Torches? What's up doc?
It's unclear exactly how The People turning against the current administration are expected to manifest their will in a country where most of the safeguards against repression have been significantly weakened. I suppose the idea is that we'll all grab banners and torches and take tothe streets, roaring our defiance in an exciting demonstration worthy of Spielberg's best crowd shots. The problem of course, is that for this kind of civil disobedience to be truly widespread and effective, we need legal tools like habeas corpus and the Posse Comitatus (checked on the status of those lately?) to ensure that the leaders of such movements don't suddenly vanish into enemy combatant limbo and perhaps turn up later in a photograph as a motionless body at the feet of a grinning young man in a military uniform who's giving the camera a thumbs up. Goodbye Spielberg. Hello Costa Gavras.
Of course, by definition, "civil" disobedience can't be "effective" in any meaningful, constitutional way. But suddenly, out of nowhere, come the Latin terms when someone tries to stop them.
Before you people go all Che / French arsonists on the United States, check out the 22nd Amendment, or the rest of the U.S. Constitution for that matter. There is a scheduled ELECTION where registered voters will change the Chief Executive. 2008: learn it, know it, live it.
Talk about some off-the-wall projection:
It will take no drastic alteration in the American psyche to accept the imprisonment and mistreatment of other Americans by our government.
That's what the Left proves over and over again in modern history. If you want to drive away any hope of moderate support in the forseeable future, then by all means go to the streets with torches. Felony murder doctrine: learn it, know it, but don't live it (arson).
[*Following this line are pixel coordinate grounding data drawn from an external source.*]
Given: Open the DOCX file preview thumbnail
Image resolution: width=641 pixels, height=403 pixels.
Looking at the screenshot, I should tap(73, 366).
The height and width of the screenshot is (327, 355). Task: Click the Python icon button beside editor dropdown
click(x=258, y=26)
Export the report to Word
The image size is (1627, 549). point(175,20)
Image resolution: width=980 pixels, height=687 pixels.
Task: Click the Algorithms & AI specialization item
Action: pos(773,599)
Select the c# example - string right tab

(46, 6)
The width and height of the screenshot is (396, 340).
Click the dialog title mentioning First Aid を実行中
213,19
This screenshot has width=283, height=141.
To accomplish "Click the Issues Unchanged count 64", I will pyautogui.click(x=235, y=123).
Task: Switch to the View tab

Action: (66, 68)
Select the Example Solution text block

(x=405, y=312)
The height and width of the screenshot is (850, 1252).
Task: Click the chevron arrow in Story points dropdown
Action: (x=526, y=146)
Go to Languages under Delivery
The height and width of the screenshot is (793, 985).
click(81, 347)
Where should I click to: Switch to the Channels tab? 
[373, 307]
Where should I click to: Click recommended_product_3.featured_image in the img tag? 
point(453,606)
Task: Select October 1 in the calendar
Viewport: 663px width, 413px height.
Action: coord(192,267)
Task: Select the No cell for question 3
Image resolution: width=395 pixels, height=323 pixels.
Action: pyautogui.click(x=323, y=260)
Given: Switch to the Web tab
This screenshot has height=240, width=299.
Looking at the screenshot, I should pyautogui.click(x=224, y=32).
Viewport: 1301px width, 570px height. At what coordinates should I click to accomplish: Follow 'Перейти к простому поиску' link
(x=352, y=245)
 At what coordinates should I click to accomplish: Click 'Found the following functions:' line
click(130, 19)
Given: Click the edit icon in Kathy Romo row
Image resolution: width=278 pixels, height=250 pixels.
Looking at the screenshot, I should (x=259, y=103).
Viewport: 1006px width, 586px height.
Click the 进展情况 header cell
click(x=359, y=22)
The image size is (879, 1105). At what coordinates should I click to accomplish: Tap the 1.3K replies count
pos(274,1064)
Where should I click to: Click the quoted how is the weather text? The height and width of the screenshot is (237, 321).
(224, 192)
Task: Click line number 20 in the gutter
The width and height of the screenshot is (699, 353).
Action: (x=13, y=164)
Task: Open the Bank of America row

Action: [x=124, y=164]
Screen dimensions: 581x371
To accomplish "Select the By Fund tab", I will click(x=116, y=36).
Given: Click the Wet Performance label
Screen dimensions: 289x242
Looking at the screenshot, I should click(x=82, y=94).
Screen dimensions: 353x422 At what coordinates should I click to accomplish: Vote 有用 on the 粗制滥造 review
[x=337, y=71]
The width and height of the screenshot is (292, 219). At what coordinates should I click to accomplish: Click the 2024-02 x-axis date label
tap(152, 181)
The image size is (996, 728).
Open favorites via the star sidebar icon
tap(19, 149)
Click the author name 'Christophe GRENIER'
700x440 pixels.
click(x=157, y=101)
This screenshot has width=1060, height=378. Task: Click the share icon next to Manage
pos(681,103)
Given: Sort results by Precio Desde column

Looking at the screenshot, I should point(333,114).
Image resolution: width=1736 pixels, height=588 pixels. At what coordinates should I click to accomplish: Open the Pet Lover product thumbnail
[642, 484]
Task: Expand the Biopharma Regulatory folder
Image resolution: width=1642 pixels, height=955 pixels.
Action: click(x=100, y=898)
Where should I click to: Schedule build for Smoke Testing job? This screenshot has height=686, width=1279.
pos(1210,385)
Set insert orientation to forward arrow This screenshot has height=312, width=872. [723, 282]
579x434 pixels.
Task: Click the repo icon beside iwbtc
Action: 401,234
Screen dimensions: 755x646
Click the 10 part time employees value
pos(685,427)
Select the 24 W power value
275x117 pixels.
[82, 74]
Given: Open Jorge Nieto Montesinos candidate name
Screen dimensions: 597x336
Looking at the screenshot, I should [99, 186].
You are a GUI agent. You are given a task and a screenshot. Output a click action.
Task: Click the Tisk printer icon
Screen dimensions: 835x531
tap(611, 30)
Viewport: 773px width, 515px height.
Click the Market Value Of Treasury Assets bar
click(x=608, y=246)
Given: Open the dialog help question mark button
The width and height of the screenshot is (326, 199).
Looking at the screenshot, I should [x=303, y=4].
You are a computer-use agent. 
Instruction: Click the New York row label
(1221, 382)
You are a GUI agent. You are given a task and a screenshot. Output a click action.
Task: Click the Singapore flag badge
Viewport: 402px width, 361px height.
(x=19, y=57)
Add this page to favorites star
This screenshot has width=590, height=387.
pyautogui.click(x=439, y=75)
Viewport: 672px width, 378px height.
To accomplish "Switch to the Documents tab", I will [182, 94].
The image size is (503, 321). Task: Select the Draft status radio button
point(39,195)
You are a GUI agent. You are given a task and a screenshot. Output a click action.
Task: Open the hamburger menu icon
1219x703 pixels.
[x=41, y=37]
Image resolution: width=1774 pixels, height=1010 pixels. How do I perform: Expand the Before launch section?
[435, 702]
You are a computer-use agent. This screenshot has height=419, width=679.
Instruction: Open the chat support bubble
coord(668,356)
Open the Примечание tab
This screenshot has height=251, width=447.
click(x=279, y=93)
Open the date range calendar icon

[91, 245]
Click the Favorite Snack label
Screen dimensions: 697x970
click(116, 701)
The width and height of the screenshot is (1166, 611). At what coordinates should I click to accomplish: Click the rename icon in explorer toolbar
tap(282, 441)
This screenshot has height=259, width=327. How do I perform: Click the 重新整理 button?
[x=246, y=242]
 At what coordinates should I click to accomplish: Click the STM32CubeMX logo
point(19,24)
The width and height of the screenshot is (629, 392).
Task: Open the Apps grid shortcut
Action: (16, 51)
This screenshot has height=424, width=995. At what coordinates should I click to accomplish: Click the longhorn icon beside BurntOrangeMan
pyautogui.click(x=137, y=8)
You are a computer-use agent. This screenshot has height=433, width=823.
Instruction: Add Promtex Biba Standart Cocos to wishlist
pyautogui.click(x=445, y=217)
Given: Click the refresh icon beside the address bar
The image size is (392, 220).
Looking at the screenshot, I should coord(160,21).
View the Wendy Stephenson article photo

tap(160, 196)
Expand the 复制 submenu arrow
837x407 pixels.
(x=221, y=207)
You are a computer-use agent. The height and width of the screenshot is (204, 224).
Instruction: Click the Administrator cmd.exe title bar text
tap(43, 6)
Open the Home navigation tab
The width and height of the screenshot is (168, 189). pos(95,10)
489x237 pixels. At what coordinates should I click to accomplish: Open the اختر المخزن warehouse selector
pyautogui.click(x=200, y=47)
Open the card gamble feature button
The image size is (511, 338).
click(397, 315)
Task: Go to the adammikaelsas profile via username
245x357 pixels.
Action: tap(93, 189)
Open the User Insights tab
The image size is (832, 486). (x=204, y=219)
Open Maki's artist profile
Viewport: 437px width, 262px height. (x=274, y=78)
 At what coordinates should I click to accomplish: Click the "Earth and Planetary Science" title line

To counter the common law style interpretations of what does and does not merge with murder (and thus what does not and does qualify for felony murder), many jurisdictions in the United States explicitly list what offenses qualify. The American Law Institute's Model Penal Code lists robbery, rape or forcible deviant sexual intercourse, arson, burglary, kidnapping, and felonious escape. Federal law specifies additional crimes, including terrorism and carjacking.